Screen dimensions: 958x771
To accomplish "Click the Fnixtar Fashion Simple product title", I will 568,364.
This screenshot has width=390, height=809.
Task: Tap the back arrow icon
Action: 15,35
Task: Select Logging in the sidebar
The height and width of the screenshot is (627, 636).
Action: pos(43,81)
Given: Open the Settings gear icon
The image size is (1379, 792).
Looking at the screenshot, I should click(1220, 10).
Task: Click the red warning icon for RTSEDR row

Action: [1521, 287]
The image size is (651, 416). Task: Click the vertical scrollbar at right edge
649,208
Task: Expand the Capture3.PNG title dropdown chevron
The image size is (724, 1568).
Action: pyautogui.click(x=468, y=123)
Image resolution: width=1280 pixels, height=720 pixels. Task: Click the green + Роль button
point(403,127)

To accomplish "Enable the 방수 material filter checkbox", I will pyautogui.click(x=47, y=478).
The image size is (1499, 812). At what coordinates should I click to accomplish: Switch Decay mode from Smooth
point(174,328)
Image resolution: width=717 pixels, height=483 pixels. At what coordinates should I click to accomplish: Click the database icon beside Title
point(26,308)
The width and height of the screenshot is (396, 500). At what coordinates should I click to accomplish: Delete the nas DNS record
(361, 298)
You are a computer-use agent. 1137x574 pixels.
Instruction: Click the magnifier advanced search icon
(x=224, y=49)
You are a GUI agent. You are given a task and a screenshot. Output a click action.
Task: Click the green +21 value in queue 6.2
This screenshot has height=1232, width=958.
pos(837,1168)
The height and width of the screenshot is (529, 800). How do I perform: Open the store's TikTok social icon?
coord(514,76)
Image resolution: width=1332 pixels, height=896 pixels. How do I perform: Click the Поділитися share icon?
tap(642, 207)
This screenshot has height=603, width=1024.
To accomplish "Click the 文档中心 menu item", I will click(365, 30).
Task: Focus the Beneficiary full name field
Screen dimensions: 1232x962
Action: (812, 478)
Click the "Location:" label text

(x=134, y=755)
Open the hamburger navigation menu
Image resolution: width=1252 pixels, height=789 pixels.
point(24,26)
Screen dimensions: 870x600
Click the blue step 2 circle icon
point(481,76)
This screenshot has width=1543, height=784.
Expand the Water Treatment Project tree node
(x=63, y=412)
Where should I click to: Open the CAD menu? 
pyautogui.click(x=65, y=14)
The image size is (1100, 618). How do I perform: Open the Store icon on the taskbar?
══════════════════════════════
Work task:
Copy the whole listing, word for word.

Final answer:
Screen dimensions: 958x771
To accomplish "Click the Fnixtar Fashion Simple product title", I will 568,364.
This screenshot has width=390, height=809.
Task: Tap the back arrow icon
Action: 15,35
Task: Select Logging in the sidebar
The height and width of the screenshot is (627, 636).
Action: pos(43,81)
Given: Open the Settings gear icon
The image size is (1379, 792).
Looking at the screenshot, I should click(1220, 10).
Task: Click the red warning icon for RTSEDR row

Action: [1521, 287]
The image size is (651, 416). Task: Click the vertical scrollbar at right edge
649,208
Task: Expand the Capture3.PNG title dropdown chevron
The image size is (724, 1568).
Action: pyautogui.click(x=468, y=123)
Image resolution: width=1280 pixels, height=720 pixels. Task: Click the green + Роль button
point(403,127)

To accomplish "Enable the 방수 material filter checkbox", I will pyautogui.click(x=47, y=478).
The image size is (1499, 812). At what coordinates should I click to accomplish: Switch Decay mode from Smooth
point(174,328)
Image resolution: width=717 pixels, height=483 pixels. At what coordinates should I click to accomplish: Click the database icon beside Title
point(26,308)
The width and height of the screenshot is (396, 500). At what coordinates should I click to accomplish: Delete the nas DNS record
(361, 298)
You are a computer-use agent. 1137x574 pixels.
Instruction: Click the magnifier advanced search icon
(x=224, y=49)
You are a GUI agent. You are given a task and a screenshot. Output a click action.
Task: Click the green +21 value in queue 6.2
This screenshot has height=1232, width=958.
pos(837,1168)
The height and width of the screenshot is (529, 800). How do I perform: Open the store's TikTok social icon?
coord(514,76)
Image resolution: width=1332 pixels, height=896 pixels. How do I perform: Click the Поділитися share icon?
tap(642, 207)
This screenshot has height=603, width=1024.
To accomplish "Click the 文档中心 menu item", I will click(365, 30).
Task: Focus the Beneficiary full name field
Screen dimensions: 1232x962
Action: (812, 478)
Click the "Location:" label text

(x=134, y=755)
Open the hamburger navigation menu
Image resolution: width=1252 pixels, height=789 pixels.
point(24,26)
Screen dimensions: 870x600
Click the blue step 2 circle icon
point(481,76)
This screenshot has width=1543, height=784.
Expand the Water Treatment Project tree node
(x=63, y=412)
Where should I click to: Open the CAD menu? 
pyautogui.click(x=65, y=14)
The image size is (1100, 618). How do I perform: Open the Store icon on the taskbar?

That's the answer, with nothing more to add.